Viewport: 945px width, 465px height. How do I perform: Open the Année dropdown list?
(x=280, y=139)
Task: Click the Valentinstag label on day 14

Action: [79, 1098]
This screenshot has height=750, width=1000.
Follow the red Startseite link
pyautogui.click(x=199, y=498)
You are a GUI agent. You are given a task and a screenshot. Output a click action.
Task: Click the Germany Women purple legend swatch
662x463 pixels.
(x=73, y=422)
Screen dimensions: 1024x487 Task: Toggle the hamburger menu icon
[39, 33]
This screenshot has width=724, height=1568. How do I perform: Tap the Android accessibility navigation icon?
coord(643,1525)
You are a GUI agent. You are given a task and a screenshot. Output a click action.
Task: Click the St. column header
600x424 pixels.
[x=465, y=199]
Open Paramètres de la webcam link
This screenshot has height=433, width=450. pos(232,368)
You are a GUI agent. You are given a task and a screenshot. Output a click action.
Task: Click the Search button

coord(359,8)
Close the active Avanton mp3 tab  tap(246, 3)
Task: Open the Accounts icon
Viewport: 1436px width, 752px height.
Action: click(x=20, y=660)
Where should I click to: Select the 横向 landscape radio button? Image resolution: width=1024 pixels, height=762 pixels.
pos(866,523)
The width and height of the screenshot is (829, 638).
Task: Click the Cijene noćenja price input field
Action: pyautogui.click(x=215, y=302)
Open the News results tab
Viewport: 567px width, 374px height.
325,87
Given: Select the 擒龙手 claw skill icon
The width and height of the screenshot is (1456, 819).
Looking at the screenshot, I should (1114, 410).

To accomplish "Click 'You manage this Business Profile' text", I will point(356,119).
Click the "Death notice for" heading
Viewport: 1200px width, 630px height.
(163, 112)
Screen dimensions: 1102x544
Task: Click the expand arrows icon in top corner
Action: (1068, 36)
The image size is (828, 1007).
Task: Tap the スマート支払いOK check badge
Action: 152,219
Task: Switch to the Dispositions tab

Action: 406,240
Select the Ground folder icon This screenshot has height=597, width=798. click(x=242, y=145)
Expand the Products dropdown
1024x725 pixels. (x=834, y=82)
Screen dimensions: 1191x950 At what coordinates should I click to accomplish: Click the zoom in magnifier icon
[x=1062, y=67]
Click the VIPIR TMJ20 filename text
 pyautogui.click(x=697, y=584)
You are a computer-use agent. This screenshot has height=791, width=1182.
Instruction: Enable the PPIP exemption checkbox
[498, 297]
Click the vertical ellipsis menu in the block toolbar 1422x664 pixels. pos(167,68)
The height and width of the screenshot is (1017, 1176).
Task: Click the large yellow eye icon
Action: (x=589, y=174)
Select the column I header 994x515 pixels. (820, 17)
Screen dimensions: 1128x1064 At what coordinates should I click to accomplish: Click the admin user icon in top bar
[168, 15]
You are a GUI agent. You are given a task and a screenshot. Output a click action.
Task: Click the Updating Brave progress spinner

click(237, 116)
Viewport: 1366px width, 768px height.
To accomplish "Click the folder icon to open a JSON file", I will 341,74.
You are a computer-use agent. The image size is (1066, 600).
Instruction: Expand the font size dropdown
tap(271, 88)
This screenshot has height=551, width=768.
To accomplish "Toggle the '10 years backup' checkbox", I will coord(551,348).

= = = = = = =

◆ **WORK REQUIRED**
Could you set down, exactly as written, the lines above between the one holding "Task: Open the Accounts icon" and the one holding "Select the column", inclusive, and nothing more?

◆ **EXERCISE SOLUTION**
Task: Open the Accounts icon
Viewport: 1436px width, 752px height.
Action: click(x=20, y=660)
Where should I click to: Select the 横向 landscape radio button? Image resolution: width=1024 pixels, height=762 pixels.
pos(866,523)
The width and height of the screenshot is (829, 638).
Task: Click the Cijene noćenja price input field
Action: pyautogui.click(x=215, y=302)
Open the News results tab
Viewport: 567px width, 374px height.
325,87
Given: Select the 擒龙手 claw skill icon
The width and height of the screenshot is (1456, 819).
Looking at the screenshot, I should (1114, 410).

To accomplish "Click 'You manage this Business Profile' text", I will point(356,119).
Click the "Death notice for" heading
Viewport: 1200px width, 630px height.
(163, 112)
Screen dimensions: 1102x544
Task: Click the expand arrows icon in top corner
Action: (1068, 36)
The image size is (828, 1007).
Task: Tap the スマート支払いOK check badge
Action: 152,219
Task: Switch to the Dispositions tab

Action: 406,240
Select the Ground folder icon This screenshot has height=597, width=798. click(x=242, y=145)
Expand the Products dropdown
1024x725 pixels. (x=834, y=82)
Screen dimensions: 1191x950 At what coordinates should I click to accomplish: Click the zoom in magnifier icon
[x=1062, y=67]
Click the VIPIR TMJ20 filename text
 pyautogui.click(x=697, y=584)
You are a computer-use agent. This screenshot has height=791, width=1182.
Instruction: Enable the PPIP exemption checkbox
[498, 297]
Click the vertical ellipsis menu in the block toolbar 1422x664 pixels. pos(167,68)
The height and width of the screenshot is (1017, 1176).
Task: Click the large yellow eye icon
Action: (x=589, y=174)
Select the column I header 994x515 pixels. (820, 17)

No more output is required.